TO DO
Print the part of the PhotoCLIC labeling passage starting with "Next we explored" and going on through "conjugate remained functional.", keeping every word and mark unchanged.

EXERCISE PASSAGE
================

Next we explored the use of PhotoCLIC for the preparation of fluorescently labeled affinity reagents, such antibodies and nanobodies, which are useful for diverse applications.^[4b] The anti- HER2-nanobody-69-5HTP (Figure 4A–B) as well as sfGFP-151-5HTP (Figure S17) were found to cleanly conjugate with aromatic amine containing fluorescein reagents, as shown by MS analysis and SDS-PAGE followed by fluorescence imaging (Figure S17–S18). Corresponding reaction with the wild-type nanobody showed no labeling (Figure 4A–B and Figure S18). This fluorescently labeled nanobody stained the HER2-overexpressing SK-BR-3 cell line, as evidenced by fluorescence-activated cell-sorting (FACS) (Figure 4C), confirming that the conjugate remained functional.

Figure 4.

(A) Fluorophore labeling of anti-Her2 nanobody using PhotoCLIC. MS analysis demonstrates selective labeling of anti-Her2-nanobody-69-5HTP with 5-aminofluorescein, while the corresponding wild-type protein remains unreacted upon identical treatment. (B) SDS-PAGE followed by fluorescence imaging shows PhotoCLIC-mediated fluorophore labeling of anti-Her2-nanobody-69-5HTP, but not the corresponding wild-type protein under identical conditions. (C) FACS analysis demonstrating successful staining of SK-BR-3 cells by fluorophore-labeled anti-Her2-nanobody.

================

DATA EXCERPT
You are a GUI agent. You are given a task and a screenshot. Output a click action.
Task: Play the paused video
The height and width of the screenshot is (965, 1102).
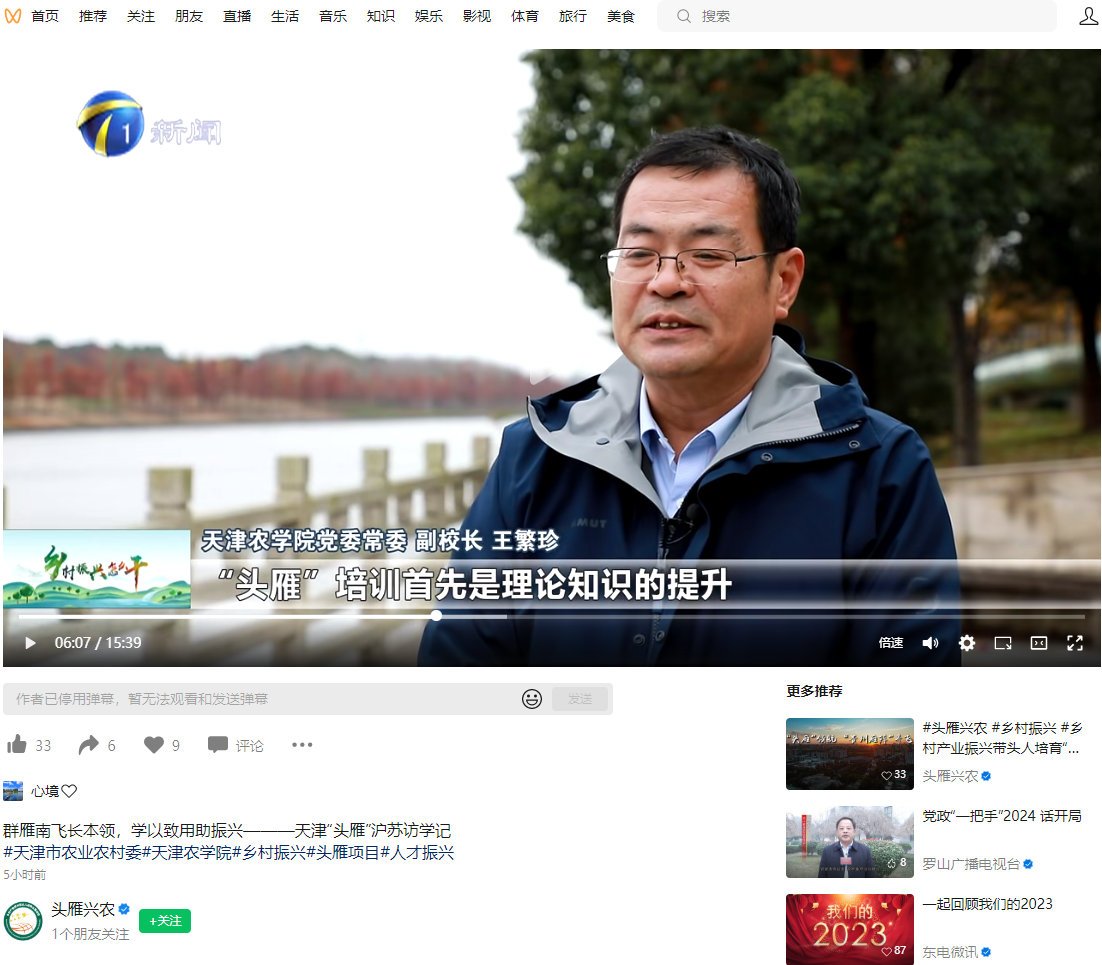click(30, 643)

================

EXERCISE OUTPUT
Next we explored the use of PhotoCLIC for the preparation of fluorescently labeled affinity reagents, such antibodies and nanobodies, which are useful for diverse applications.^[4b] The anti- HER2-nanobody-69-5HTP (Figure 4A–B) as well as sfGFP-151-5HTP (Figure S17) were found to cleanly conjugate with aromatic amine containing fluorescein reagents, as shown by MS analysis and SDS-PAGE followed by fluorescence imaging (Figure S17–S18). Corresponding reaction with the wild-type nanobody showed no labeling (Figure 4A–B and Figure S18). This fluorescently labeled nanobody stained the HER2-overexpressing SK-BR-3 cell line, as evidenced by fluorescence-activated cell-sorting (FACS) (Figure 4C), confirming that the conjugate remained functional.